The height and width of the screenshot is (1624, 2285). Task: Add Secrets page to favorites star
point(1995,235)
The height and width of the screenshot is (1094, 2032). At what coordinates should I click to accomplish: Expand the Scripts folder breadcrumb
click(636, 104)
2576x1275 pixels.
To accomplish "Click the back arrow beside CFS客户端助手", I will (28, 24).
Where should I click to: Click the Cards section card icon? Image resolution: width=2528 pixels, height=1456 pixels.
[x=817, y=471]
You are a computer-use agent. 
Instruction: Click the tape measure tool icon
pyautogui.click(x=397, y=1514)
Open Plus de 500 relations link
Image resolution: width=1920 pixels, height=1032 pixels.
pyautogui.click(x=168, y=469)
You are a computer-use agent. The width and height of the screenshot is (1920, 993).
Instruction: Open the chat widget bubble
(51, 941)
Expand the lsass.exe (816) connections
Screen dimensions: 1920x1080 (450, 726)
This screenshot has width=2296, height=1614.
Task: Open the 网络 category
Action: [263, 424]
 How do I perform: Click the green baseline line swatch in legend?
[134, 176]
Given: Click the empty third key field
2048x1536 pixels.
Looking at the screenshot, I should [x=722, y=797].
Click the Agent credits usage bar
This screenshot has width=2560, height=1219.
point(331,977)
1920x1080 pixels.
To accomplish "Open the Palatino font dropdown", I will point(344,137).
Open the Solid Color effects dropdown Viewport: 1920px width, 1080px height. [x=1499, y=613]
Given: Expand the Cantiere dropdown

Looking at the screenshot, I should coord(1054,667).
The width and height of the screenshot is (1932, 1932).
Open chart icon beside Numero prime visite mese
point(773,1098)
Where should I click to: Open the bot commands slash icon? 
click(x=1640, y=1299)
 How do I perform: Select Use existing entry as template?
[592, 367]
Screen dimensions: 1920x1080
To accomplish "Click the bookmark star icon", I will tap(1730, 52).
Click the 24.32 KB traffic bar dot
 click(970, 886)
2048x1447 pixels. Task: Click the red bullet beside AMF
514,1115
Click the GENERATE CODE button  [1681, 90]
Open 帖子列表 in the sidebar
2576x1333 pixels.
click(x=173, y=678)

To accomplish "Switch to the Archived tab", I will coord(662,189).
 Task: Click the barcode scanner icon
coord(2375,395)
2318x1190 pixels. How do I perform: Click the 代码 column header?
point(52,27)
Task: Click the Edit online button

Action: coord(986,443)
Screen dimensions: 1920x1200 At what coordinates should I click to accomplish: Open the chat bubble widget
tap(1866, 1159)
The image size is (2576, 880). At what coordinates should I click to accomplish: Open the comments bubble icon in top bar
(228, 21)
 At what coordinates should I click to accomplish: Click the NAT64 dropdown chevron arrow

•••••

(WHAT NEEDS TO BE DONE) Please output the records shown above, with every character intact.

(WORKED SOLUTION)
The height and width of the screenshot is (1624, 2285). Task: Add Secrets page to favorites star
point(1995,235)
The height and width of the screenshot is (1094, 2032). At what coordinates should I click to accomplish: Expand the Scripts folder breadcrumb
click(636, 104)
2576x1275 pixels.
To accomplish "Click the back arrow beside CFS客户端助手", I will (28, 24).
Where should I click to: Click the Cards section card icon? Image resolution: width=2528 pixels, height=1456 pixels.
[x=817, y=471]
You are a computer-use agent. 
Instruction: Click the tape measure tool icon
pyautogui.click(x=397, y=1514)
Open Plus de 500 relations link
Image resolution: width=1920 pixels, height=1032 pixels.
pyautogui.click(x=168, y=469)
You are a computer-use agent. The width and height of the screenshot is (1920, 993).
Instruction: Open the chat widget bubble
(51, 941)
Expand the lsass.exe (816) connections
Screen dimensions: 1920x1080 (450, 726)
This screenshot has width=2296, height=1614.
Task: Open the 网络 category
Action: [263, 424]
 How do I perform: Click the green baseline line swatch in legend?
[134, 176]
Given: Click the empty third key field
2048x1536 pixels.
Looking at the screenshot, I should [x=722, y=797].
Click the Agent credits usage bar
This screenshot has width=2560, height=1219.
point(331,977)
1920x1080 pixels.
To accomplish "Open the Palatino font dropdown", I will point(344,137).
Open the Solid Color effects dropdown Viewport: 1920px width, 1080px height. [x=1499, y=613]
Given: Expand the Cantiere dropdown

Looking at the screenshot, I should coord(1054,667).
The width and height of the screenshot is (1932, 1932).
Open chart icon beside Numero prime visite mese
point(773,1098)
Where should I click to: Open the bot commands slash icon? 
click(x=1640, y=1299)
 How do I perform: Select Use existing entry as template?
[592, 367]
Screen dimensions: 1920x1080
To accomplish "Click the bookmark star icon", I will tap(1730, 52).
Click the 24.32 KB traffic bar dot
 click(970, 886)
2048x1447 pixels. Task: Click the red bullet beside AMF
514,1115
Click the GENERATE CODE button  [1681, 90]
Open 帖子列表 in the sidebar
2576x1333 pixels.
click(x=173, y=678)

To accomplish "Switch to the Archived tab", I will coord(662,189).
 Task: Click the barcode scanner icon
coord(2375,395)
2318x1190 pixels. How do I perform: Click the 代码 column header?
point(52,27)
Task: Click the Edit online button

Action: coord(986,443)
Screen dimensions: 1920x1200 At what coordinates should I click to accomplish: Open the chat bubble widget
tap(1866, 1159)
The image size is (2576, 880). At what coordinates should I click to accomplish: Open the comments bubble icon in top bar
(228, 21)
 At what coordinates should I click to accomplish: Click the NAT64 dropdown chevron arrow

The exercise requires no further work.